====== Provided passage ======

The expression 'Génération Houellebecq' has been used to describe contemporary French writers not of a recognisable school – and indeed many who could assume this label are often very different from each other – but of a number of writers preoccupied with themselves, the body, sex, and perhaps with the state of France and the world in general. Such writers of course include Michel Houellebecq, but also Virginie Despentes, Nina Bouraoui, Christine Angot, and Lorette Nobécourt.
Michel Houellebecq's first novel, Extension du domaine de la lutte, was coincidentally published in 1994, the same year as the publication of Lorette Nobécourt's first novel, La Démangeaison (lit. 'The Itching'). The subject is psoriasis – very acute psoriasis, lasting a number of years, and from which Nobécourt herself suffered in childhood and youth. This book is a fictionalisation, with the protagonist Irène as the narrator.
This is a short novel, but no easy or quick read: it is painful, and Nobécourt makes no compromise with the readers' sensibilities. Before the first page of text, the quotation is by Nietzsche: 'the serpent would die if it didn't change its skin'. The novel takes us beyond good and evil, but the particular remark about skin is very relevant here: it is full of words such as 'skin', 'scratching', 'itching', 'sores', 'swellings', 'pus', 'blood', 'scales', 'wounds', 'smell', 'marks', 'scabs', 'oozing', etc. The reader is forced to some extent to identify with the victim.

======

Answer these questions from the passage on the "Génération Houellebecq" writers:
(a) In what year were the first novels of Michel Houellebecq and Lorette Nobécourt both published?
(b) Who narrates La Démangeaison?
(c) Who is quoted before the first page of text of that novel?

====== Records provided ======

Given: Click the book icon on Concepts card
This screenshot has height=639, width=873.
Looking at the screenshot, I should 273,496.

======
====== Records provided ======

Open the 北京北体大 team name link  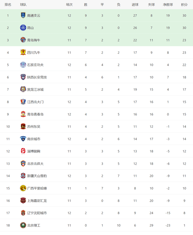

======
====== Records provided ======

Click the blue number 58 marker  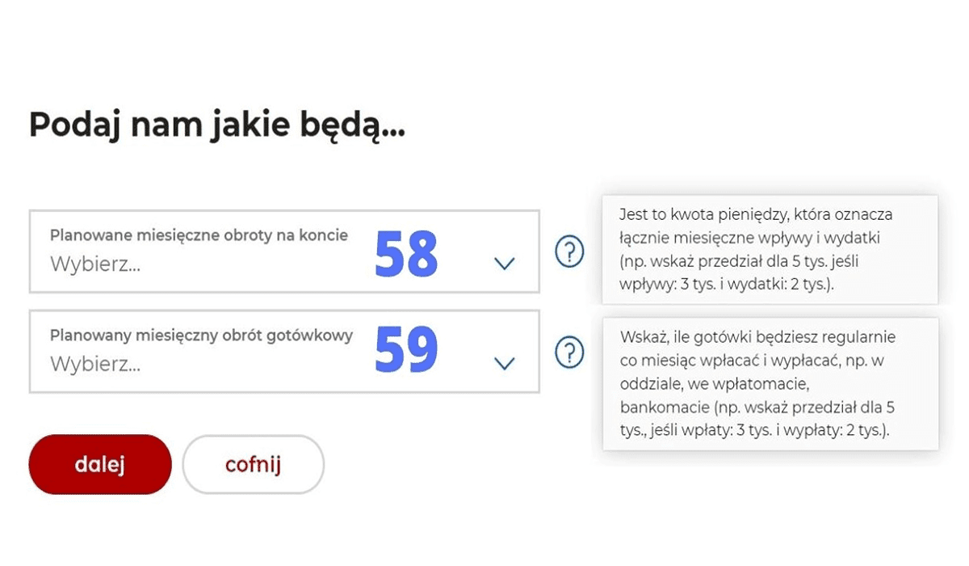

======

▶ _Worked solution_:
(a) 1994
(b) Irène, the protagonist
(c) Nietzsche